• _练习题目_
A: 根据这篇春日游记,用一到三句话说明:家乡二三月份的春天色彩为什么会变得暗淡?
B: 返回这篇春日游记中从"转过楼,我们向东走,两旁仍旧"到"细嚼诗句,心灵感到阵阵颤栗。"的原文。
C: 在这篇春日游记中,作者中午约友人去哪里踏青?

• _原文摘录_
• • •
沙月:春日闲游
故乡的春啊,梦里也梦不断,心里也忘不掉,日月转换间,浓浓的血液里淌的也尽是对故乡的思念。在外面待久了,游倦了,正好是现在这些天,又想起了家乡的春天。
到了二三月份,沙漠里的飞沙扬尘,总是毫无例外的铺天盖地吹来,把借着春光长出来的新绿,也淹没在呛人肺腑的白茫茫尘土中,树木显得苍黑发老,春天的色彩顿时变得暗淡了许多。
但家乡的春天,是浑厚的,也是质朴的,也是劲韧的。到四月下旬的时候,风沙也渐渐息止,万物焕发活力,尽管是在杳无人烟的戈壁,干旱少雨的大漠,却越现强悍,一个赛一个的长起来,也觉胜过了南国的春天。
中午闲散,便约了友人去土门野外踏青。这时,天阴沉沉的,飘起了纤细如丝的小雨,我们顺着村镇中水泥铺就的巷道向南面行去,经过不远处古旧的魁星楼,微风拂过,檐角的风铃响了起来,叮咚清脆,声音随着风一波波散开,摇荡着春日浓浓的气息。
转过楼,我们向东走,两旁仍旧是农家院落。让人颇为欣喜的是,农家门前的槐花竟然在盛开,一簇一簇的紫红色花朵蘸着水珠缀满枝头,一丝素淡的香气连同鲜润的空气钻进鼻子,荡人神魄。难怪古人的诗写得如此好:“槐花雨润新秋池,桐叶风翻欲夜天。”一副活脱脱的春雨槐花图便铺陈眼前了。我看着景色,一面细嚼诗句,心灵感到阵阵颤栗。
我和友人一边谈笑挥霍,双袖盈风,神态飘逸,一边欣赏周边风景,不自觉的走着。村庄倒行而去,眼前渐而变得明亮了。老远一看,周边全是开阔的原野,不远处前面,孤零零屹立着一个烽火墩,仿佛古代那些激烈的战事又浮现眼前。我们朝着原野上东南面的一条土道走去。四周的戈壁滩漫满了绿草,一些抗沙植物柠条已经开满了金黄色花朵。远处黛青色山川笼满了薄薄雾霭,看起来朦胧恍惚,影影绰绰。此刻,我想起了高珩的《春日杂咏》:“青山如黛远村东,嫩绿长溪柳絮风。鸟雀不知郊野好,穿花翻恋小庭中。”诗境与四边的景物巧妙的融合在了一起,只可惜这里没有长溪,只有那些流过水的焦裂干涸的土沟,如刀般刻画出这片黄土的多少沧桑风雨,荒凉岁月。
• • •
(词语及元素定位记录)
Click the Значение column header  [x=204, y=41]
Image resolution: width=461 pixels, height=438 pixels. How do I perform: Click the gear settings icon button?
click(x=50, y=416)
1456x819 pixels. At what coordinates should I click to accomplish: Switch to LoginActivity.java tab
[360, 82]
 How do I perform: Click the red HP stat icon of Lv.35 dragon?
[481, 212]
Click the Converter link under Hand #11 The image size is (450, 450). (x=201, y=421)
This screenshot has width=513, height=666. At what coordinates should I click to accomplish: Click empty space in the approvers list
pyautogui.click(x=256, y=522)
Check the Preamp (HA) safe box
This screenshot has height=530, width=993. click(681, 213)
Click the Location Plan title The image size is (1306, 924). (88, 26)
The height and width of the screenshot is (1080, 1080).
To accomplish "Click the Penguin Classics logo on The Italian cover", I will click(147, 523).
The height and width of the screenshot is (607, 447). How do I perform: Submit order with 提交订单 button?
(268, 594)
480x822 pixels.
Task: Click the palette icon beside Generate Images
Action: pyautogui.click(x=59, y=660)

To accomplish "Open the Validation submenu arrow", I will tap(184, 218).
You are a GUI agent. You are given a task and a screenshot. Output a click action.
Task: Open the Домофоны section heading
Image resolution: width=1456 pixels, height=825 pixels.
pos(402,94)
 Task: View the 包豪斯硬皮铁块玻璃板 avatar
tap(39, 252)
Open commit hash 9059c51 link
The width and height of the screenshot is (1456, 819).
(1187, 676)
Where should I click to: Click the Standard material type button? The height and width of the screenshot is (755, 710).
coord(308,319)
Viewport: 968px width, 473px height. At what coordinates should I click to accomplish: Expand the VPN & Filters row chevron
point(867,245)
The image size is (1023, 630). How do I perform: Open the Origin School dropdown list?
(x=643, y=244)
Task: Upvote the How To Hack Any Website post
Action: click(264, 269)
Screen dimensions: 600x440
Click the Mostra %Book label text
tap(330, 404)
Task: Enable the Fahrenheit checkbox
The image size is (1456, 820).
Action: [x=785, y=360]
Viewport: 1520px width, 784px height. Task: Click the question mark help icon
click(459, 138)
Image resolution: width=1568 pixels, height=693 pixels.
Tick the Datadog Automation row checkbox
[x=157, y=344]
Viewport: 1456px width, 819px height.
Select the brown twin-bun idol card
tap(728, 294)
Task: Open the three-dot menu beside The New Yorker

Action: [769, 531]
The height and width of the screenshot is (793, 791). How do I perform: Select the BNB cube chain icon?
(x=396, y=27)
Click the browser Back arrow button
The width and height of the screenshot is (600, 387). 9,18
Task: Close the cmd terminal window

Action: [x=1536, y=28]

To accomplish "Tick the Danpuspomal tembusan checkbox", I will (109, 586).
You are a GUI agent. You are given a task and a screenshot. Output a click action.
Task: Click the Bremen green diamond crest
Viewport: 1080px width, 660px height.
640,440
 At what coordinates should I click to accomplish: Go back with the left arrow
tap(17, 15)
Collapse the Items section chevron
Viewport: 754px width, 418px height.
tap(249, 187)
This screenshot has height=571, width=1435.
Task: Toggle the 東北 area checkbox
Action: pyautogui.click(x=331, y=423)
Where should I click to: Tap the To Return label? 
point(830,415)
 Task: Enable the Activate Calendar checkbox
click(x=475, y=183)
• • •
• _参考答案_
A: 因为二三月份沙漠里的飞沙扬尘会铺天盖地吹来,把借着春光长出的新绿淹没在白茫茫的尘土中。树木因此显得苍黑发老,春天的色彩也就暗淡了许多。

B:
转过楼,我们向东走,两旁仍旧是农家院落。让人颇为欣喜的是,农家门前的槐花竟然在盛开,一簇一簇的紫红色花朵蘸着水珠缀满枝头,一丝素淡的香气连同鲜润的空气钻进鼻子,荡人神魄。难怪古人的诗写得如此好:“槐花雨润新秋池,桐叶风翻欲夜天。”一副活脱脱的春雨槐花图便铺陈眼前了。我看着景色,一面细嚼诗句,心灵感到阵阵颤栗。

C: 土门野外。